Articolo tratto dal numero di gennaio 2021 di Tempi. Questo contenuto è riservato agli abbonati: grazie al tuo abbonamento puoi scegliere se sfogliare la versione digitale del mensile o accedere online ai singoli contenuti del numero.

Da un po’ di tempo quando apro il foglio di Word per scrivere questa rubrica per Tempi non so che cosa scrivere e così per qualche minuto guardo il bianco di fronte a me e il cursore che lampeggia con un ritmo insistente e irritante. Odio il cursore che lampeggia. Sembra uno di quegli amici rompipalle che quando gli dici i tuoi problemi e i tuoi dolori cerca di tirarti su il morale con frasi di circostanza. Oppure ti invita al mare. E comunque ti incalza, insiste, ti sprona, ti pungola e alla fine ti fa solo incazzare. Odio il cursore che lampeggia. Sembra mi dica: «Che cazzo c’hai oggi?».

Poi a un certo punto, siccome non smette di apparire-sparire, apparire-sparire, glielo devo dire. C’ho che la morte di tanti amici mi abbatte. Come quella di don Fabio Baroncini.

Io non conoscevo don Fabio. L’ho visto faccia a faccia una sola volta e l’ho sentito parlare al massimo altre due. Non mi è servito altro per considerarlo un mio amico, anche se poi non l’ho mai chiamato. Io ho sempre paura di disturbare. Quando tengo molto ad una persona non la chiamo mai perché temo di rovinare una cosa preziosa. Lo so, sono un po’ coglione, ma sono fatto così. Meno chiamo una persona e più le voglio bene.

La morte degli amici mi abbatte al punto da pensare che la mia stessa vita sia messa in discussione dalla loro morte. Se sei un prete e mi stai leggendo so già cosa pensi: che ho poca fede. C’ero arrivato anche io, non c’è bisogno di un genio o di un prete per capirlo. Ne ho così poca che, partecipando al rosario online per don Fabio, a ogni Ave Maria pensavo: ma che se ne fa Dio della mia preghiera per don Fabio? Dovrebbe essere esattamente il contrario. Dovrebbe essere lui a pregare per me. Che cosa posso fare io, chi sono io di fronte a quel cadavere?

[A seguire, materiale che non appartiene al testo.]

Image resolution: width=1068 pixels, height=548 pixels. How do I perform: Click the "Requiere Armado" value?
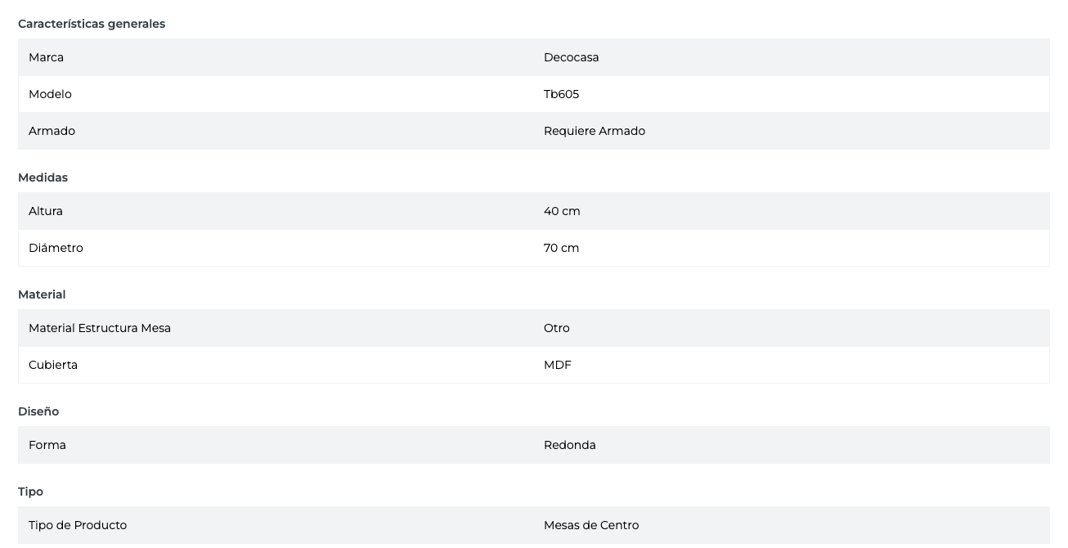pos(594,131)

Io non credo alle palle del tipo: il suo insegnamento ci accompagni per tutta la vita… o cose così. Perché io, di quello che mi ha detto faccia a faccia ricordo solo una frase di un’intera ora di conversazione. Sì, ok, ha scritto tanta roba. Ma non ho mai letto nulla di suo e iniziare a leggerlo adesso mi sembra un po’ tardi.

Comunque, ecco la domanda: chi sono io? Lui sapeva chi era. Lo ha sempre saputo, chi era. Che grandissimo dono, sapere chi si è. Vorrei saperlo anche io. Qualsiasi cosa io sia, chiunque io sia, vorrei saperlo con la certezza che lui ha sempre avuto di sapere chi era. Non m’importa se scoprirò di essere il peggiore degli uomini, vorrei però saperlo. E, don Fabio, per piacere, il prima possibile, sennò sarò costretto a guardare il cursore lampeggiare senza sapere che cosa scrivere.